» **Your objective**:
Return every line of the listing below so that it matches the original exactly.

» **Dataset extract**:
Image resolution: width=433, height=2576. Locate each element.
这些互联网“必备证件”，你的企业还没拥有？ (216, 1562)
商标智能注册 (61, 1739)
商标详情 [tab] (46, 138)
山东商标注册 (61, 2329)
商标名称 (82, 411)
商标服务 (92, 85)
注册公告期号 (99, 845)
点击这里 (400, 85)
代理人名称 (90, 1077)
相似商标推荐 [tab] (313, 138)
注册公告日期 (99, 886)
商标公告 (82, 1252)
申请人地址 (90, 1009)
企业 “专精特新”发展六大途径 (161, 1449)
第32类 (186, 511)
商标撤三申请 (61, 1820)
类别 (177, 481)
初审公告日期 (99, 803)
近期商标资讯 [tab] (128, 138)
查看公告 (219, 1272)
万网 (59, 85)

» **Answer section**:
Image resolution: width=433, height=2576. Locate each element.
这些互联网“必备证件”，你的企业还没拥有？ (216, 1562)
商标智能注册 (61, 1739)
商标详情 [tab] (46, 138)
山东商标注册 (61, 2329)
商标名称 (82, 411)
商标服务 (92, 85)
注册公告期号 (99, 845)
点击这里 (400, 85)
代理人名称 (90, 1077)
相似商标推荐 [tab] (313, 138)
注册公告日期 (99, 886)
商标公告 (82, 1252)
申请人地址 (90, 1009)
企业 “专精特新”发展六大途径 (161, 1449)
第32类 (186, 511)
商标撤三申请 (61, 1820)
类别 (177, 481)
初审公告日期 (99, 803)
近期商标资讯 [tab] (128, 138)
查看公告 (219, 1272)
万网 (59, 85)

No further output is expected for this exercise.